The fascists must and can be stopped. Greensboro showed that the fascist killers can’t be effectively fought by individual direct action, no matter how courageous. What is necessary is to mobilize the strength of the working class. As we wrote in the immediate aftermath of Greensboro:
“Every successful cross burning, every fascist parade through a Jewish or black neighborhood, every courtroom victory in the liberals’ campaign for ‘free speech for fascists’ whets the murderers’ appetite for more violence.... This campaign of terror must be stopped. Socialists and militants in the labor movement must call on organized labor to mobilize its tremendous social power, in alliance with black and other minority organizations and the left to stop the Klan in its tracks.”

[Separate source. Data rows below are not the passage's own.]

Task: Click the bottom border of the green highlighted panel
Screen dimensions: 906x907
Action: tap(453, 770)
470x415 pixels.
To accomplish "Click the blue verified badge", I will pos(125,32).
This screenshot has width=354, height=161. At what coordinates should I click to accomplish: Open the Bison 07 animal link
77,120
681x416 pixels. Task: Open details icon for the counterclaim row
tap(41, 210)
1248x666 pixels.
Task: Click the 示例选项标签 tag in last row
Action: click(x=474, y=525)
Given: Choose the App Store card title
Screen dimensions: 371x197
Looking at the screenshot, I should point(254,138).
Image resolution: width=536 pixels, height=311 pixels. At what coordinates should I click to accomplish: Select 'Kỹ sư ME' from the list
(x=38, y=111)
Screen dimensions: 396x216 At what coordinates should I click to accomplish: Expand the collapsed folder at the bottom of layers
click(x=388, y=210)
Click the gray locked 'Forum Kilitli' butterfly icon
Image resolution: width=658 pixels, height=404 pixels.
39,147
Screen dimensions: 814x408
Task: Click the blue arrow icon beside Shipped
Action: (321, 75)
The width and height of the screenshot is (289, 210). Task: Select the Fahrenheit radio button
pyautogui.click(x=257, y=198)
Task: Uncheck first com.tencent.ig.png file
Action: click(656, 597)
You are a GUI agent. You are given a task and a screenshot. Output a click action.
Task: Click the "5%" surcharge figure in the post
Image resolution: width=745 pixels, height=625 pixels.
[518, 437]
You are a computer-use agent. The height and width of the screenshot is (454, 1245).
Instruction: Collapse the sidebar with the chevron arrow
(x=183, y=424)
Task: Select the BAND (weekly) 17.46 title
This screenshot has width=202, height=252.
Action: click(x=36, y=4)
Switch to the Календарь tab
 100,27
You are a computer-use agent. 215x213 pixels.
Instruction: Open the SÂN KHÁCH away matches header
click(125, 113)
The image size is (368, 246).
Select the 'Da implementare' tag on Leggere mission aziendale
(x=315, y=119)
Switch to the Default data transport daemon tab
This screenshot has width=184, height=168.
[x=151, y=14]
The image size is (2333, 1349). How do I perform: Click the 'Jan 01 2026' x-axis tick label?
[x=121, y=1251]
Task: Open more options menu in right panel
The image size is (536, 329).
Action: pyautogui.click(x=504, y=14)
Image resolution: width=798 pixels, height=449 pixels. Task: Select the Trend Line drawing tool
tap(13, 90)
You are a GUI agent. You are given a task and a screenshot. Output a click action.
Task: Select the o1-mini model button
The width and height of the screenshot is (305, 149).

—“For Labor/Black Mass Mobilizations: Smash KKK Killers!” WV No. 243,
9 November 1979
Such mobilizations can give the working class a sense of its social power and of the class nature of the capitalist state and the Democrats. They also point to the need to forge a workers party to lead the fight for a socialist revolution. That is the only way to get rid of the fascist murderers once and for all—by doing away with the racist capitalist system that breeds them. In fighting for a workers America, we honor the memory of the Greensboro martyrs.